Since the uncertainty idea is one of the main inherent ones advantages of the GPR, I would like to know if anyone could help me to access the results related to the prediction inteval of the test dataset.
I'll put an extract of the code I've been working. Since my real data are huge (and sincerely, I don't know how to put it here), I'll example with the data(airquality). The main goal in this particular example is to predict airquality$Ozone, using as predictos the lag-variables of airquality$Temperature.
rm(list = ls())
data(airquality)
airquality = na.omit(as.data.frame(airquality)); str(airquality)
library(tidyverse)
library(magrittr)
airquality$Ozone %>% plot(type = 'l')
lines(airquality$Temp, col = 2)
legend("topleft", legend = c("Ozone", "Temperature"),
col=c(1, 2), lty = 1:1, cex = 0.7, text.font = 4, inset = 0.01,
box.lty=0, lwd = 1)
attach(airquality)
df_lags <- airquality %>%
mutate(Temp_lag1 = lag(n = 1L, Temp)) %>%
na.omit()
ESM_train = data.frame(df_lags[1:81, ]) # Training Observed 75% dataset
ESM_test = data.frame(df_lags[82:nrow(df_lags), ]) # Testing Observed 25% dataset
grid_gaussprRadial = expand.grid(.sigma = c(0.001, 0.01, 0.05, 0.1, 0.5, 1, 2)) # Sigma parameters searching for GPR
# TRAIN MODEL ############################
# Tuning set
library(caret)
set.seed(111)
cvCtrl <- trainControl(
method ="repeatedcv",
repeats = 1,
number = 20,
allowParallel = TRUE,
verboseIter = TRUE,
savePredictions = "final")
# Train (aprox. 4 seconds time-simulation)
attach(ESM_train)
set.seed(111)
system.time(Model_train <- caret::train(Ozone ~ Temp + Temp_lag1,
trControl = cvCtrl,
data = ESM_train,
metric = "MAE", # Using MAE since I intend minimum values are my focus
preProcess = c("center", "scale"),
method = "gaussprRadial", # Setting RBF kernel function
tuneGrid = grid_gaussprRadial,
maxit = 1000,
linout = 1)) # Regression type
plot(Model_train)

## SET TASKS
- 1) Can you quote the part of the GPR forum post that opens with the words containing "airquality = na.omit(as.data.frame(airquality));" and closes with "attach(airquality)"?
- 2) Would you extend the GPR forum post, picking up right after its last line?

[Entries on target coordinates]
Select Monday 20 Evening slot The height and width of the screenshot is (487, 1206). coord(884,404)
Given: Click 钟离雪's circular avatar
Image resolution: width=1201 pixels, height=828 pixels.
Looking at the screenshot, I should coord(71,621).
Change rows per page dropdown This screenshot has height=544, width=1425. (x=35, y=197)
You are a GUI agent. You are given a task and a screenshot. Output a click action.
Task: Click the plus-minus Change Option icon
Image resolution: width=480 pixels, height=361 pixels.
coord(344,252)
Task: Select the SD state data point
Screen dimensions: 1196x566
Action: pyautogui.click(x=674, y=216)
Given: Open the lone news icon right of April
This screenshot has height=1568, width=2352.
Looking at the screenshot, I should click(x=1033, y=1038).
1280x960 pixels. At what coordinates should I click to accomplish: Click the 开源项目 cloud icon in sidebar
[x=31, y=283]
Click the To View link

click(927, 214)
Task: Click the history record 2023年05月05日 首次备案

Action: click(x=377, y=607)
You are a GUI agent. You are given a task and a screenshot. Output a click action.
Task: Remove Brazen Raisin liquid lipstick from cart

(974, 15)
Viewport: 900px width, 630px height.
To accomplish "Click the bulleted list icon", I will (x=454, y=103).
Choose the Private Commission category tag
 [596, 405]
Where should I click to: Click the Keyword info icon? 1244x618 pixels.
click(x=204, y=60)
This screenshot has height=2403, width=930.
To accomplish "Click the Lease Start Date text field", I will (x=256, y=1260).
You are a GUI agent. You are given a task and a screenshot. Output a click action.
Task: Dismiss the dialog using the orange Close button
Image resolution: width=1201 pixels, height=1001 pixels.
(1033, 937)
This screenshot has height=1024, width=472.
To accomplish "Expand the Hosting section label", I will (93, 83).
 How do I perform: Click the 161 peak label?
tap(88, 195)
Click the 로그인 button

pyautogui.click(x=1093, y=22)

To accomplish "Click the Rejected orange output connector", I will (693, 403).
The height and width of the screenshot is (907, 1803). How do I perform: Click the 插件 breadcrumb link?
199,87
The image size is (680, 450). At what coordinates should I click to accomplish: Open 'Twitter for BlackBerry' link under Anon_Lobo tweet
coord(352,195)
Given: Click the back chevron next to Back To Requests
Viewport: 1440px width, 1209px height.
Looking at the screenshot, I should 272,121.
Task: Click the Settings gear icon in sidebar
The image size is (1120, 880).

## SET OF ANSWERS
- 1)
airquality = na.omit(as.data.frame(airquality)); str(airquality)
library(tidyverse)
library(magrittr)
airquality$Ozone %>% plot(type = 'l')
lines(airquality$Temp, col = 2)
legend("topleft", legend = c("Ozone", "Temperature"),
col=c(1, 2), lty = 1:1, cex = 0.7, text.font = 4, inset = 0.01,
box.lty=0, lwd = 1)
attach(airquality)

- 2)
Model_train
ESM_results_train <- Model_train$resample %>% mutate(Model = "") # K-fold Training measures
# Select the interested TRAIN data and arrange them as dataframe
Ozone_Obs_Tr = Model_train$pred$obs
Ozone_sim = Model_train$pred$pred
Resid = Ozone_Obs_Tr - Ozone_sim
train_results = data.frame(Ozone_Obs_Tr,
Ozone_sim,
Resid)
# Plot Obs x Simulated train results
library(ggplot2)
ggplot(data = train_results, aes(x = Ozone_Obs_Tr, y = Ozone_sim)) +
geom_point() +
geom_abline(intercept = 0, slope = 1, color = "black")
# TEST MODEL ############################
# From "ESM_test" dataframe, we predict ESM Ozone time series, adding it in "ESM_forecasted" dataframe
ESM_forecasted = ESM_test %>%
mutate(Ozone_Pred = predict(Model_train, newdata = ESM_test, variance.model = TRUE))
str(ESM_forecasted)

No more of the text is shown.